__WHAT YOU ARE ASKED TO DO__
Copy out the entries below exactly as they stand, but only from the line containing "Image resolution: width=1233" through the line containing "Given: Click the Added".

======== RECORDS FOR THE TASK

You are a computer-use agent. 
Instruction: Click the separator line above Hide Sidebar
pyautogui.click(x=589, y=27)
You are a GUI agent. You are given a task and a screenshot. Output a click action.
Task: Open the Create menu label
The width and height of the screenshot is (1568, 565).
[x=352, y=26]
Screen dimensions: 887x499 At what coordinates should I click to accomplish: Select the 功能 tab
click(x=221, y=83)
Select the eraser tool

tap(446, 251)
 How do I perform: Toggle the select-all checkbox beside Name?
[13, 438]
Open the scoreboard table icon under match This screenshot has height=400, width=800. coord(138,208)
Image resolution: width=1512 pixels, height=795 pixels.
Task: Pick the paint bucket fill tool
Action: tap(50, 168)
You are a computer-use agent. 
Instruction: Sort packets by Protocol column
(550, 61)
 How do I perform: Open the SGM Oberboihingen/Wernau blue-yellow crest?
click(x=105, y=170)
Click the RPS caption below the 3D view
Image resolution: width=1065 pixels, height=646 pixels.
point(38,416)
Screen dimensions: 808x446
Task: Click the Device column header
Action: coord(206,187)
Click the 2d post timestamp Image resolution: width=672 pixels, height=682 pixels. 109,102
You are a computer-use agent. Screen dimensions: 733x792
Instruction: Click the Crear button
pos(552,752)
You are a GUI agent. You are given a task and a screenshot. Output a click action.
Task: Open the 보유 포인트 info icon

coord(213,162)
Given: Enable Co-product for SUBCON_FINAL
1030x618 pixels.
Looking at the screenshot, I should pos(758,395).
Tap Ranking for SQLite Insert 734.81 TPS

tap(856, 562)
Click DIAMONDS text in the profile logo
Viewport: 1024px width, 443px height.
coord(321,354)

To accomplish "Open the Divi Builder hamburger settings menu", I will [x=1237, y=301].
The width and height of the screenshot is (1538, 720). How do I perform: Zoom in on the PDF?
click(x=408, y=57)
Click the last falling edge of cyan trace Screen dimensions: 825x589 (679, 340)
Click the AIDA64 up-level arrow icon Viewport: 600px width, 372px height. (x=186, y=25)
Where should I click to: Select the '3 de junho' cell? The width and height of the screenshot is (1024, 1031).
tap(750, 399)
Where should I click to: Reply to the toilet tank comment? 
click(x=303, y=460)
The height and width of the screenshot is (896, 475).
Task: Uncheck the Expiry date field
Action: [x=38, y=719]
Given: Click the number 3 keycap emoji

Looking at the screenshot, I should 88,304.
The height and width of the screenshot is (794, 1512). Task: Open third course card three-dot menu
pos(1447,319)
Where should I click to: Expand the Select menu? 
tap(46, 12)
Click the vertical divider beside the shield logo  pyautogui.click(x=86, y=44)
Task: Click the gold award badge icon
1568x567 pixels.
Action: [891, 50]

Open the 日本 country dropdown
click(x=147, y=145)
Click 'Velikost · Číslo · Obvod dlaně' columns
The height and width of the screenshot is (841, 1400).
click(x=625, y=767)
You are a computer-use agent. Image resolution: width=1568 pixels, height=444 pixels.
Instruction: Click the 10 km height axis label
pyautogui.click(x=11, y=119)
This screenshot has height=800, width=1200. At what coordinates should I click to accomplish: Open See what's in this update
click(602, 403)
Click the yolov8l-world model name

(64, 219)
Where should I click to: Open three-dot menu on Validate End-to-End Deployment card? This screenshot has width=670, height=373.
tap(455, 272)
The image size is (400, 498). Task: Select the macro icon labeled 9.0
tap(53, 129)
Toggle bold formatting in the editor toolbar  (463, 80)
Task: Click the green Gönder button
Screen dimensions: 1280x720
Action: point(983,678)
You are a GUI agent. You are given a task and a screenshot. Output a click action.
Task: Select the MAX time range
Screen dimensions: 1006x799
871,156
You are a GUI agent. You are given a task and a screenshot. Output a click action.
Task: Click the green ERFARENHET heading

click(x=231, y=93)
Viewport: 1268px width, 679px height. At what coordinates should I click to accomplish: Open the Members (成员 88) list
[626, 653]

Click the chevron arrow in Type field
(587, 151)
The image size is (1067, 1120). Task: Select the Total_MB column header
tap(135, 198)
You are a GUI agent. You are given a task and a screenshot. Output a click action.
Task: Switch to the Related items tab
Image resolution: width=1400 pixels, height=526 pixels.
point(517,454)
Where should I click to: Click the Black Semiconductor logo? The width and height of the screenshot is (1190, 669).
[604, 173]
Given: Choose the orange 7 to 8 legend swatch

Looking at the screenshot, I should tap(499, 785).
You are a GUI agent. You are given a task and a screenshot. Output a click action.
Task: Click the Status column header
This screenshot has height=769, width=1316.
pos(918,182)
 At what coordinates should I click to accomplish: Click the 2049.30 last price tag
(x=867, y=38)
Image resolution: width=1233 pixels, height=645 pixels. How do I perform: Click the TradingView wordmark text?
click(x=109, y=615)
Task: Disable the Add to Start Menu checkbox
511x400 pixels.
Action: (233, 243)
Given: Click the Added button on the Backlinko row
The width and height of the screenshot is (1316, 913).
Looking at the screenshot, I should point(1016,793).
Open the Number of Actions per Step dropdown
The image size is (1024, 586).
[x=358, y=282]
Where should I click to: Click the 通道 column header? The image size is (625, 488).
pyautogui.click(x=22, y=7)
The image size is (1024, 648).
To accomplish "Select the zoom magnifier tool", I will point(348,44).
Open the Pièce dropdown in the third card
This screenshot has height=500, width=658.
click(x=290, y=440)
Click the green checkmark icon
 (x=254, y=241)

================

__YOUR SOLUTION__
Image resolution: width=1233 pixels, height=645 pixels. How do I perform: Click the TradingView wordmark text?
click(x=109, y=615)
Task: Disable the Add to Start Menu checkbox
511x400 pixels.
Action: (233, 243)
Given: Click the Added button on the Backlinko row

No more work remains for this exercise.